Item-finding records:
-- Start --

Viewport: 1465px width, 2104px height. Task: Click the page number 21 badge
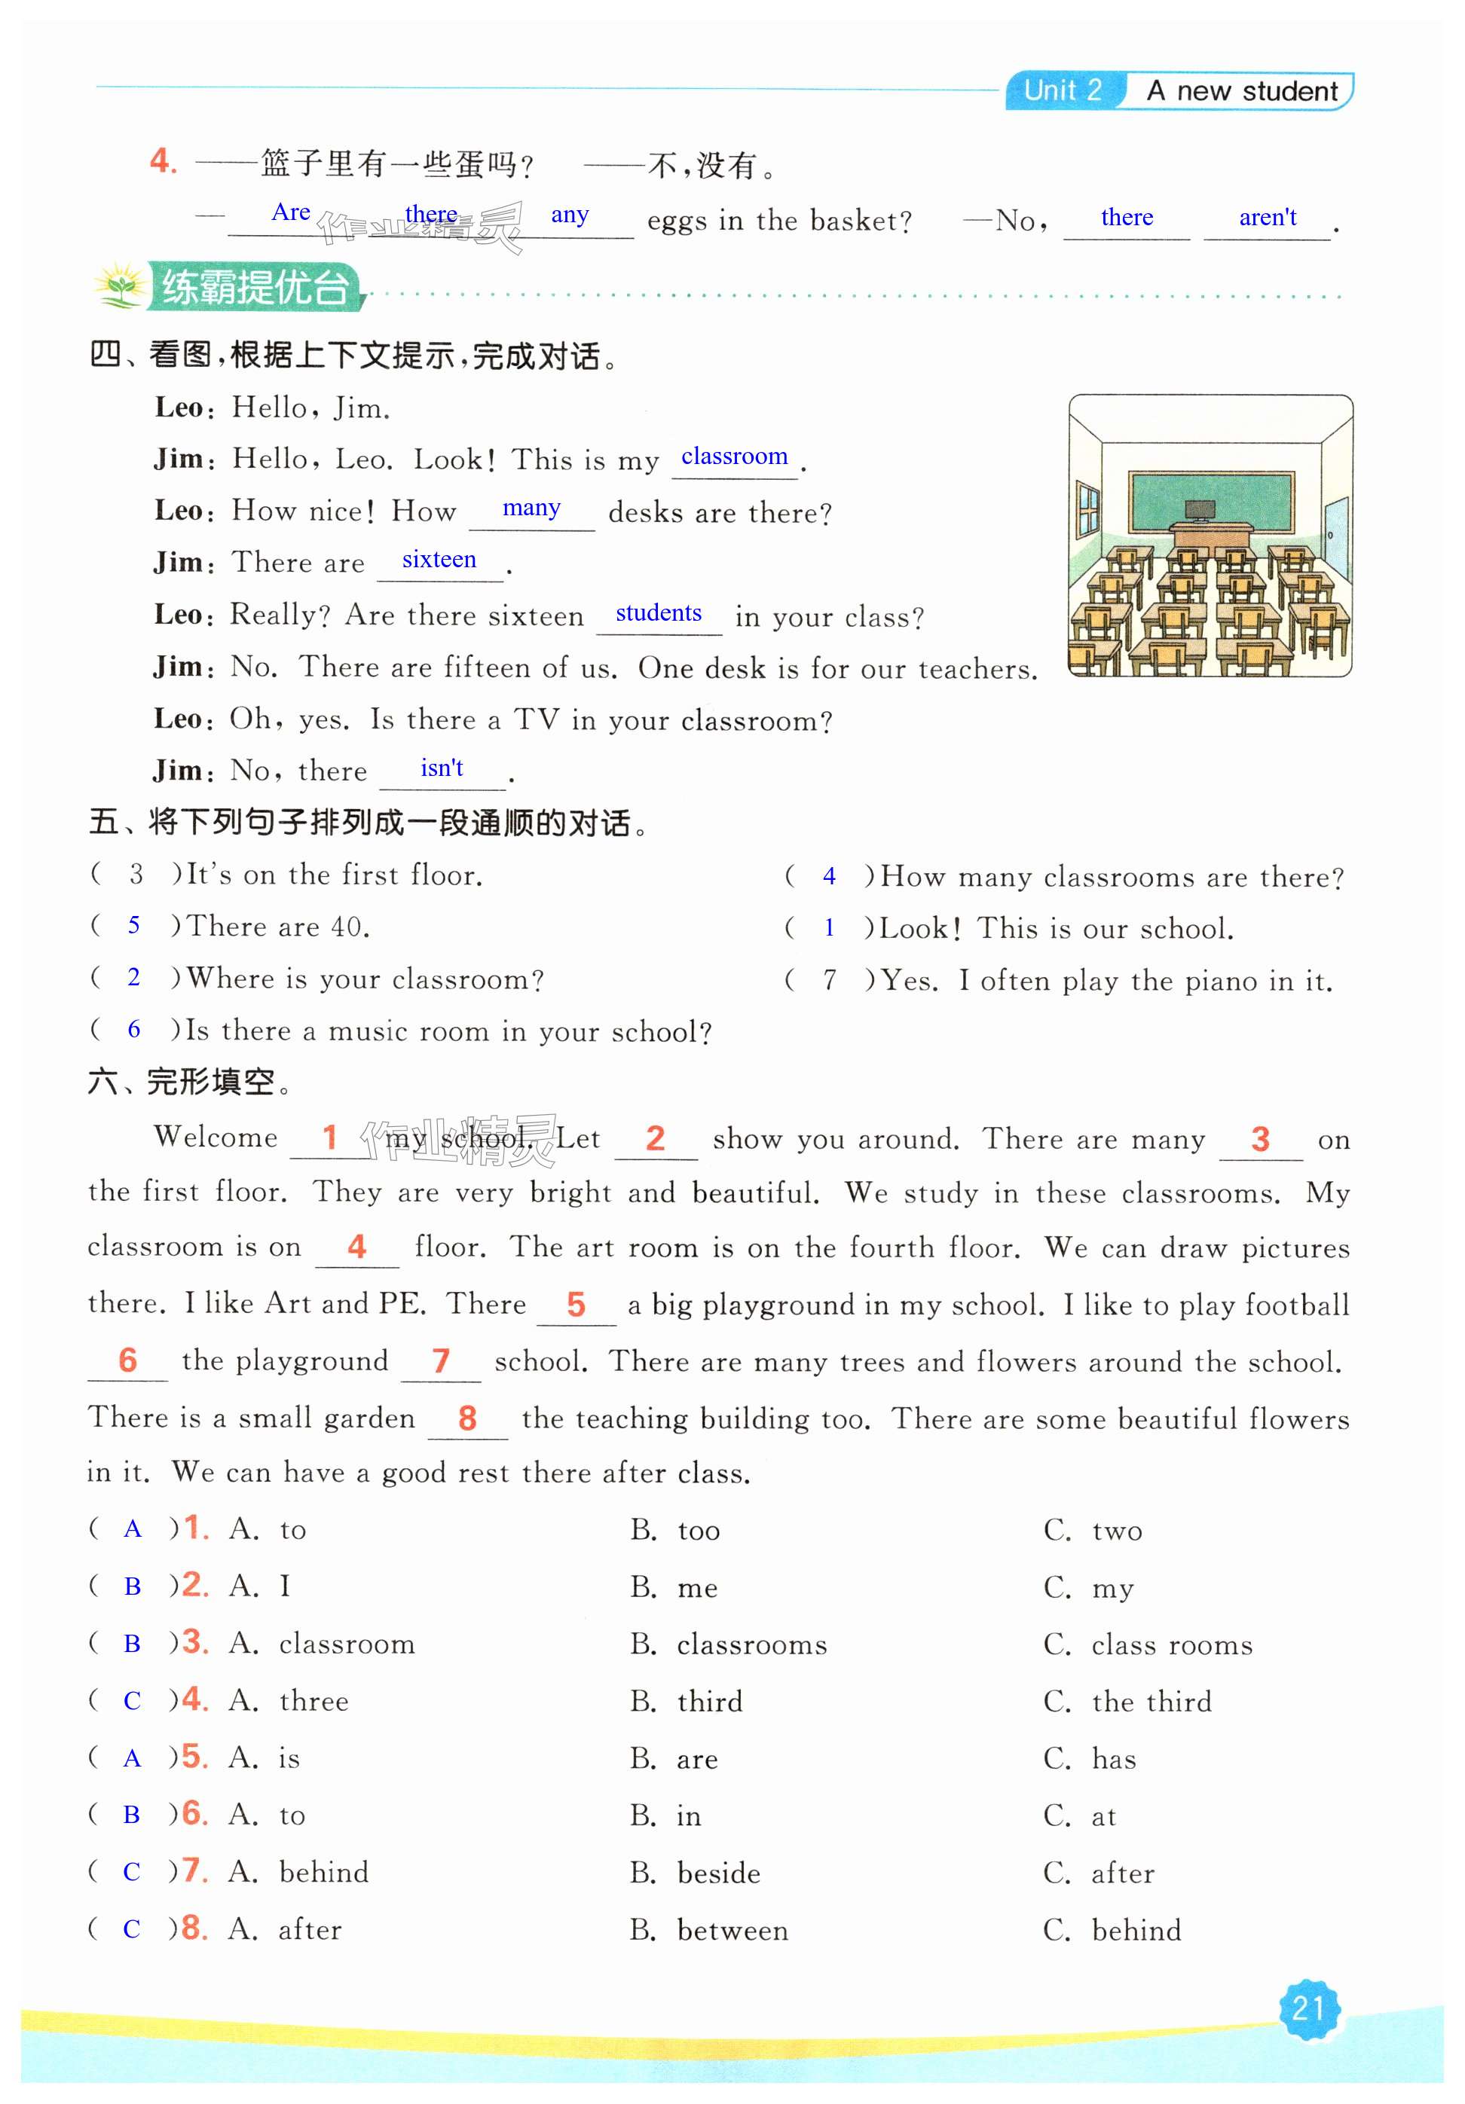point(1308,2008)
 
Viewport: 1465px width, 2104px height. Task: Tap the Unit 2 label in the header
point(1063,90)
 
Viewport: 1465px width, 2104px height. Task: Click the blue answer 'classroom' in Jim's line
point(733,457)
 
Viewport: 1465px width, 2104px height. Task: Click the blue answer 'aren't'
point(1267,218)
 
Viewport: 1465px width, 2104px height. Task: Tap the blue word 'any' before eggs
point(569,215)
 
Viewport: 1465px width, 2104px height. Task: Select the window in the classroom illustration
point(1087,508)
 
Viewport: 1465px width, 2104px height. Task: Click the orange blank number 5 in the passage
point(576,1304)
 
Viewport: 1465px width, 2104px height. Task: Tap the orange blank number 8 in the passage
point(467,1418)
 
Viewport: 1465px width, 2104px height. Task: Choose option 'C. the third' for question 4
point(1151,1702)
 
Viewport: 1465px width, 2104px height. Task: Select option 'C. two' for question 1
point(1116,1530)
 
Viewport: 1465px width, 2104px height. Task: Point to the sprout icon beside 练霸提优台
point(119,288)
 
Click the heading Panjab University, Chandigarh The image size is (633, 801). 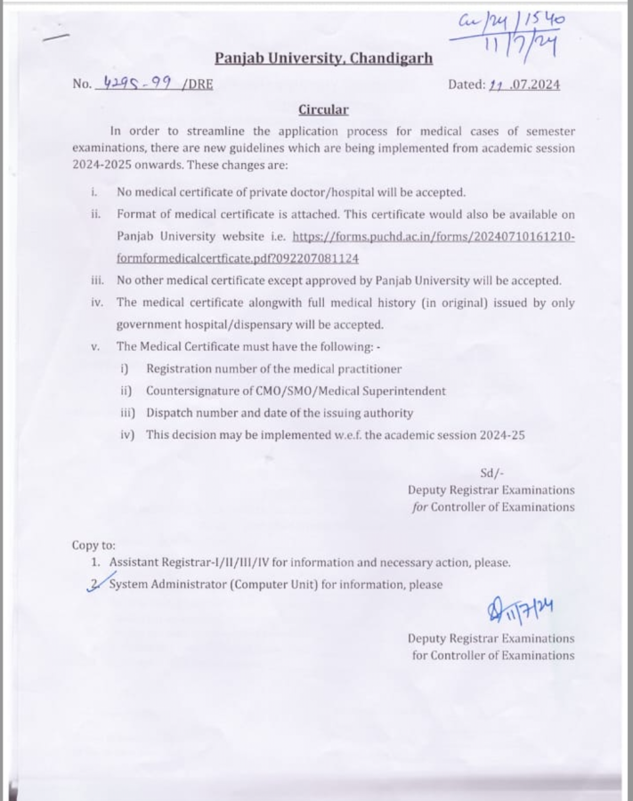pos(323,59)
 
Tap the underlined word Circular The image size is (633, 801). pos(323,110)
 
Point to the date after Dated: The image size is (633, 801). pos(524,85)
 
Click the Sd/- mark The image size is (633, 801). pos(491,473)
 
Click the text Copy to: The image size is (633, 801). pos(93,545)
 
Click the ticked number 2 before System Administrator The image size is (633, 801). pos(96,583)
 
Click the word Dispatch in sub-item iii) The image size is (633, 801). pos(171,413)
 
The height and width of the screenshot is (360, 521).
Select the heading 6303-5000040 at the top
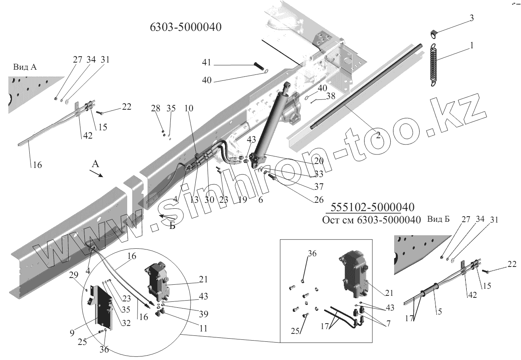click(x=185, y=28)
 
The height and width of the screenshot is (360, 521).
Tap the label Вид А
click(x=25, y=67)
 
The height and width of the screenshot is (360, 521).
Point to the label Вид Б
click(x=439, y=219)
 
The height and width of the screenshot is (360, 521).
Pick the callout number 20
click(x=318, y=160)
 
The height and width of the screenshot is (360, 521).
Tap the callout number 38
click(x=330, y=95)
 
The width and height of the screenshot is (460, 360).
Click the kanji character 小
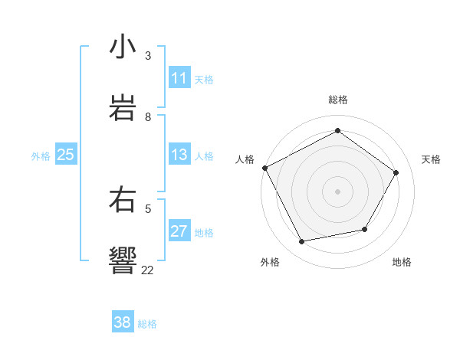(123, 47)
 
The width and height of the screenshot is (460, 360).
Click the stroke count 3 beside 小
(148, 56)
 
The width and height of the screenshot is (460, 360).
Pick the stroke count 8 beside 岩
(148, 117)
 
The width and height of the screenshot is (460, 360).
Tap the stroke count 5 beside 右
(148, 208)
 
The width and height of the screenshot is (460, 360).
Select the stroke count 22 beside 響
(148, 269)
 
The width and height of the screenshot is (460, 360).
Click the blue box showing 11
(179, 78)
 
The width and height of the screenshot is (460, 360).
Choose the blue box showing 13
(179, 155)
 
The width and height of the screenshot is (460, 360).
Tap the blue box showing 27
(179, 231)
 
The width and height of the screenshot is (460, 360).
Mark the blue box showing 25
(65, 155)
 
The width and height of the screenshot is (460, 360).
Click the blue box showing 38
(123, 322)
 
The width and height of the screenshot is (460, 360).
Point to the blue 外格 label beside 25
(41, 156)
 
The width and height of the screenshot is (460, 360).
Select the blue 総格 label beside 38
(147, 324)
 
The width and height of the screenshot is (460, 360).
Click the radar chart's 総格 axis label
(337, 100)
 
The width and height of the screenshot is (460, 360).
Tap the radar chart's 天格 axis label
(431, 159)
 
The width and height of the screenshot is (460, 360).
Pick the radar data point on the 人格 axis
(264, 168)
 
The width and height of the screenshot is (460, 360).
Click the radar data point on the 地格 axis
(365, 229)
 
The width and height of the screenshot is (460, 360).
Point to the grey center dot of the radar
(337, 191)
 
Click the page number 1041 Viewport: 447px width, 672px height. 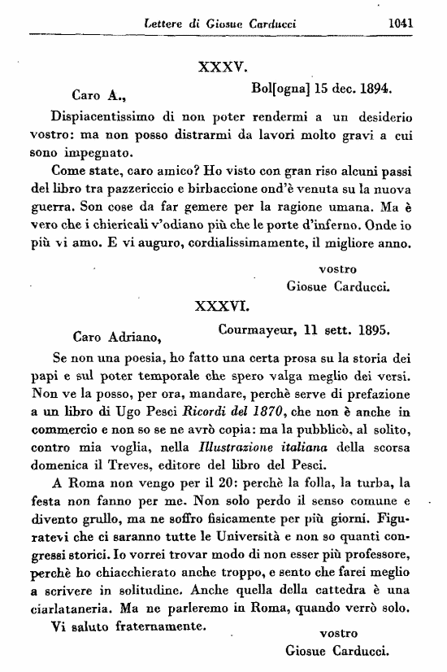click(401, 23)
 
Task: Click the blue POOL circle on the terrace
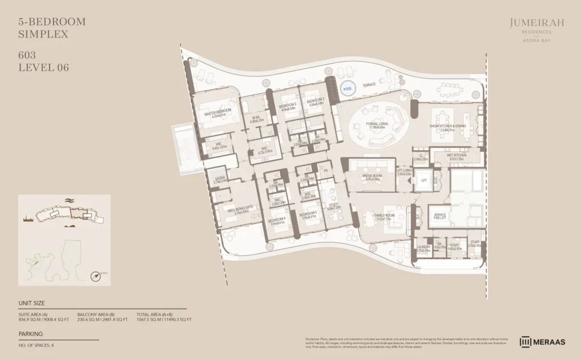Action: (347, 89)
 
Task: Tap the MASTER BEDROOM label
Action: (218, 112)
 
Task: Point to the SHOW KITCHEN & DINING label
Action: (448, 127)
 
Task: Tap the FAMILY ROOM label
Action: (385, 217)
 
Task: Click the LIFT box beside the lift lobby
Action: (423, 180)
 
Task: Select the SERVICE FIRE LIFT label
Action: (439, 216)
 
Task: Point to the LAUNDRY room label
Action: (423, 248)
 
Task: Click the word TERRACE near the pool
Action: (369, 84)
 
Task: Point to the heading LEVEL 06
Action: (44, 68)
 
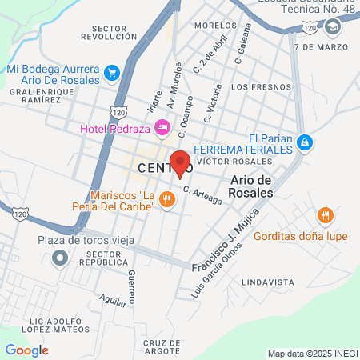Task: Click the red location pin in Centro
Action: [180, 163]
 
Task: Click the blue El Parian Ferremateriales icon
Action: [303, 142]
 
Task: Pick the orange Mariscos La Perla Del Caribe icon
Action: [167, 200]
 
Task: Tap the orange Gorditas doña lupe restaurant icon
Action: [324, 215]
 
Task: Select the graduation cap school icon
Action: [332, 26]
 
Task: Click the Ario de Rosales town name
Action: [251, 187]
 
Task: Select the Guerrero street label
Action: [131, 288]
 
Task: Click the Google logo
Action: [26, 350]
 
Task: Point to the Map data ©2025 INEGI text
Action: [312, 354]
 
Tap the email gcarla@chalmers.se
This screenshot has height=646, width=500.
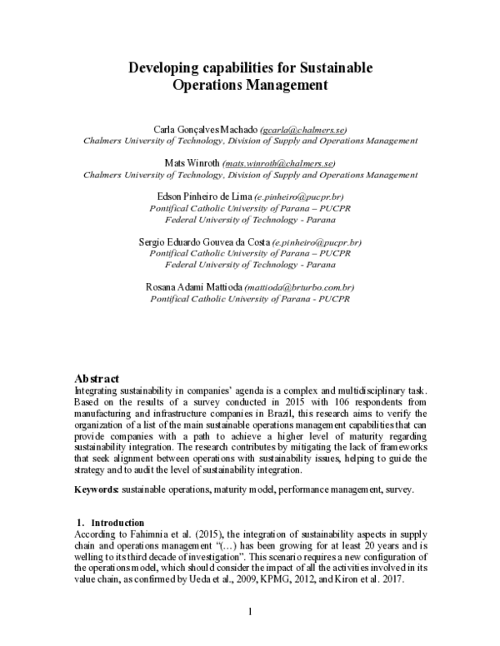tap(304, 131)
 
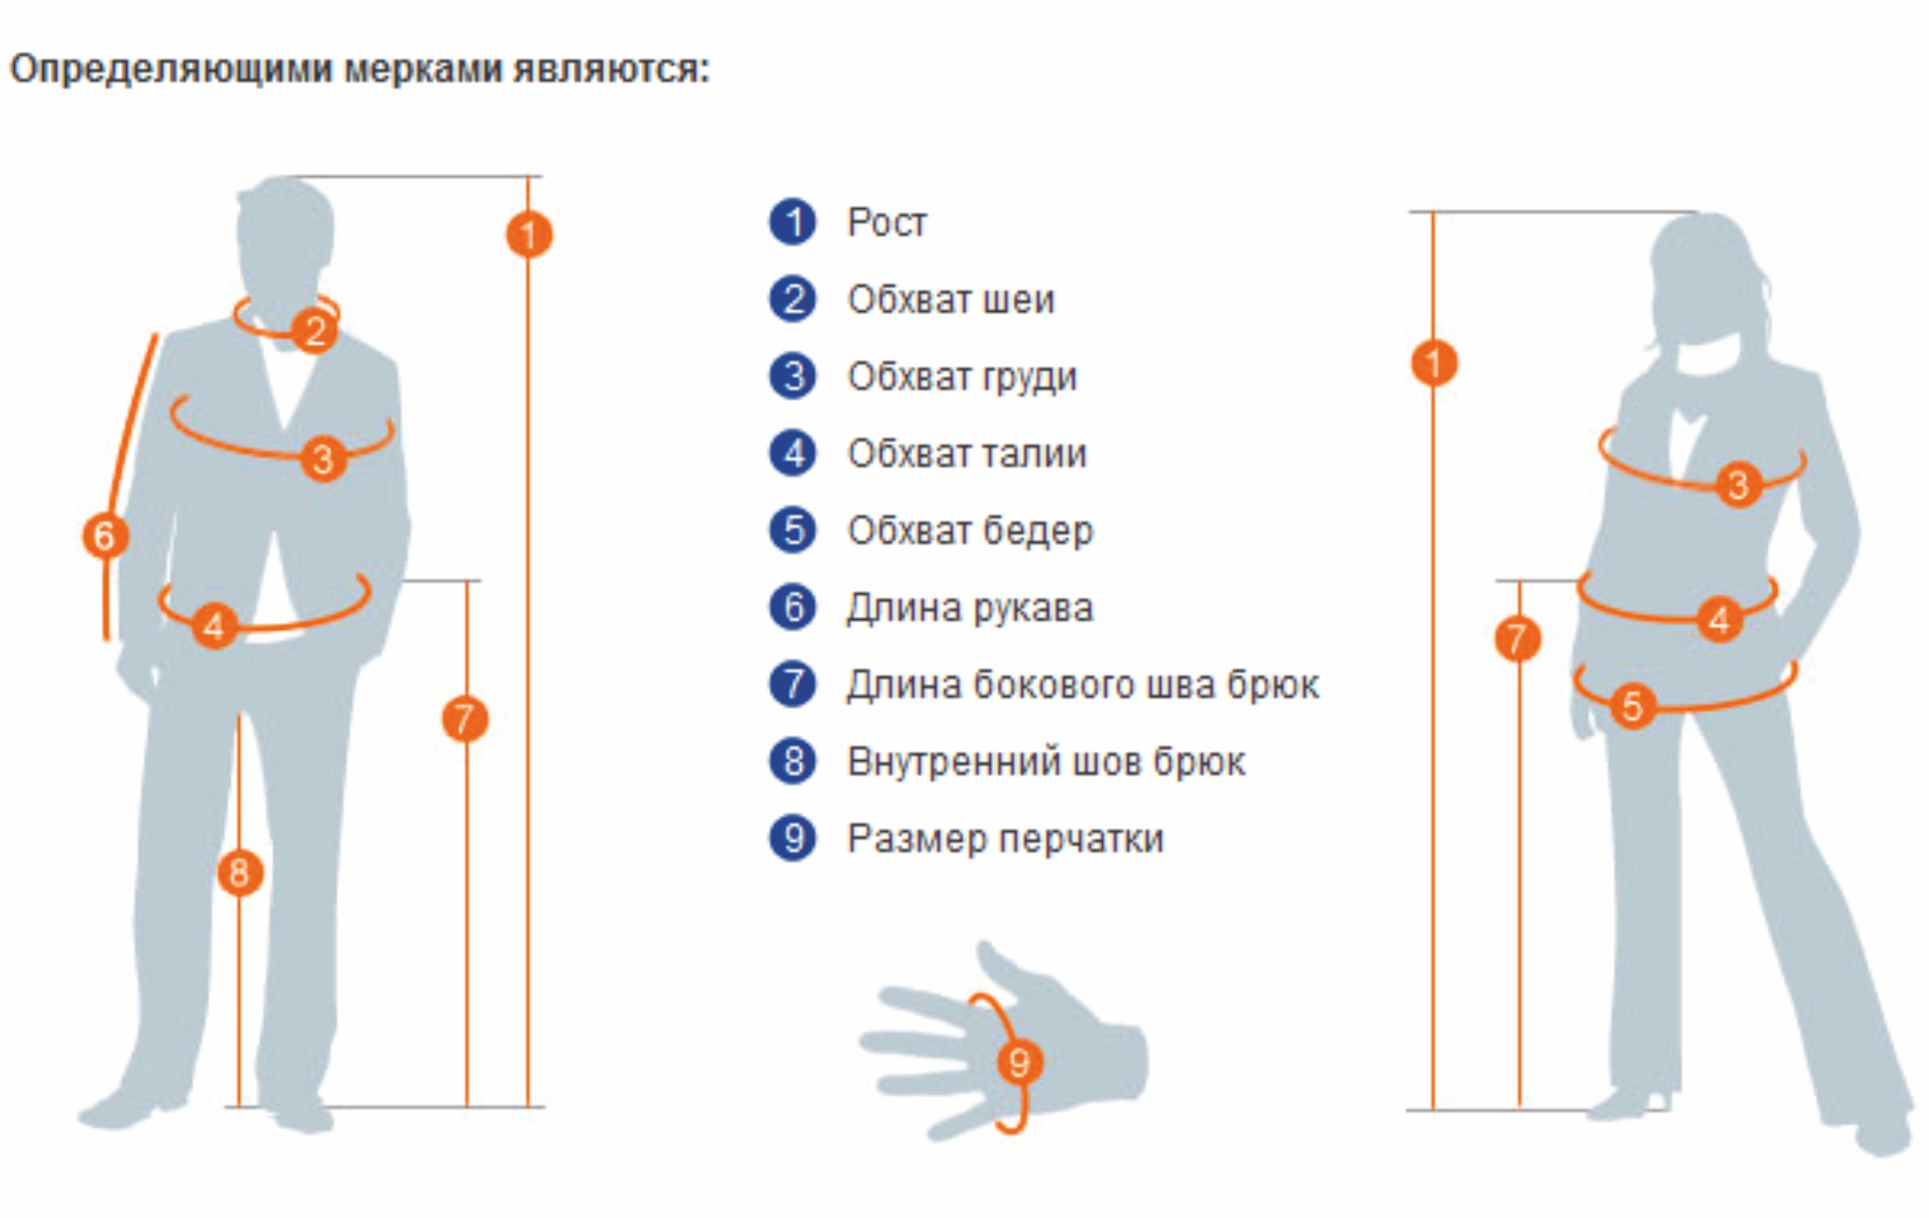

-- End --

▶ Written exercise: Reproduce everything in the records from the very start down through the line containing "point(569,215)", both ends included. Omit the pictures.

▶ Task answer:
Viewport: 1465px width, 2104px height. Task: Click the page number 21 badge
point(1308,2008)
 
Viewport: 1465px width, 2104px height. Task: Tap the Unit 2 label in the header
point(1063,90)
 
Viewport: 1465px width, 2104px height. Task: Click the blue answer 'classroom' in Jim's line
point(733,457)
 
Viewport: 1465px width, 2104px height. Task: Click the blue answer 'aren't'
point(1267,218)
 
Viewport: 1465px width, 2104px height. Task: Tap the blue word 'any' before eggs
point(569,215)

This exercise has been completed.